The distinction was made clear by judge who ruled Tuesday in favor of the Board of Supervisors in its lawsuit claiming the Foothill Growers Association, a medical marijuana collective, was improperly operating in a warehouse on land zoned for agricultural uses.
The collective has until Friday to stop using the building after the judge said such collectives are allowed only in commercial and manufacturing zones.
Attorney Brandon Ormonde, who represents the collective, told the Fresno Bee marijuana is agricultural in nature but conceded it has never been legally recognized as a crop -- something pro-marijuana groups say is absurd.
"If it's not a crop, I don't know what is," said Dale Gieringer, director of California NORML, a group favoring legalization.
Tulare County, in California's agricultural heartland, is one of the top ag communities in the nation with total farm receipts at more than $4.8 billion last year.

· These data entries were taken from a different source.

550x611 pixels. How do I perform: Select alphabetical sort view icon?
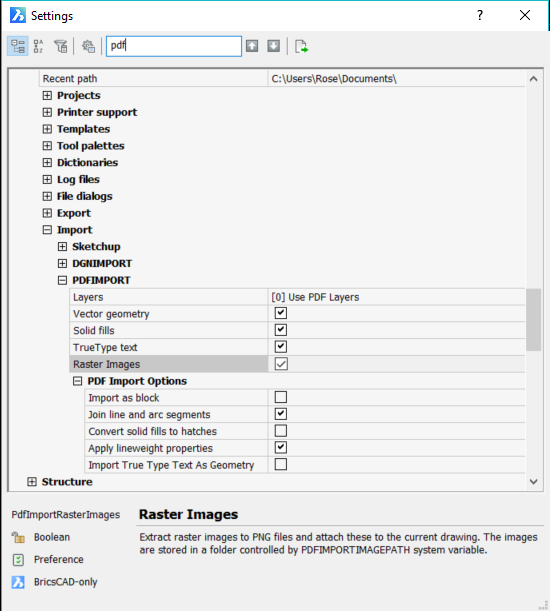(x=38, y=46)
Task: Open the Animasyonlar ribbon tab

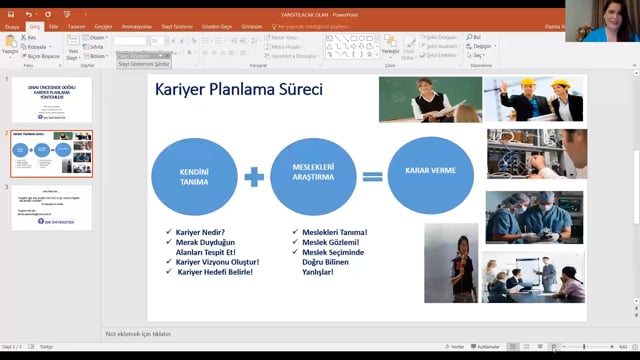Action: point(137,27)
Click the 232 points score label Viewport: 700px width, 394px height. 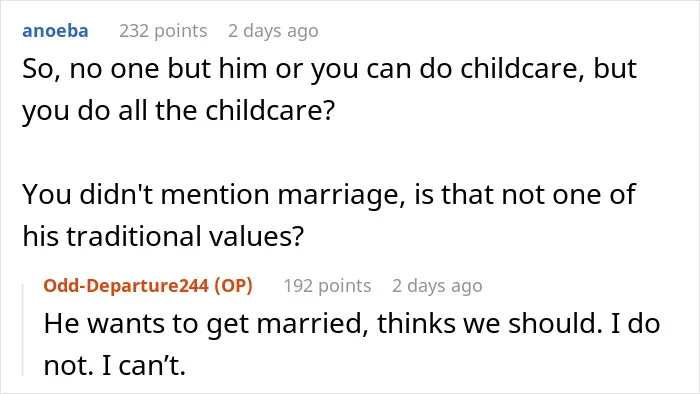163,31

Superior Court Judge Paul Vortmann wrote that marijuana has never been officially classified as an agricultural crop, a point on which the California Department of Food and Agriculture concurs. He added that growing a controlled substance such as pot does not constitute an agricultural use of property.
Even agricultural commissioners in two of the state's most marijuana-friendly counties -- Mendocino and Alameda -- don't consider pot a crop, officials said.
Still, Ted Eriksen Jr., the agricultural commissioner of Mendocino County in 1979, set off a firestorm when he listed marijuana in the county's annual crop report. Generating $90 million a year, it was then the county's top commodity after timber.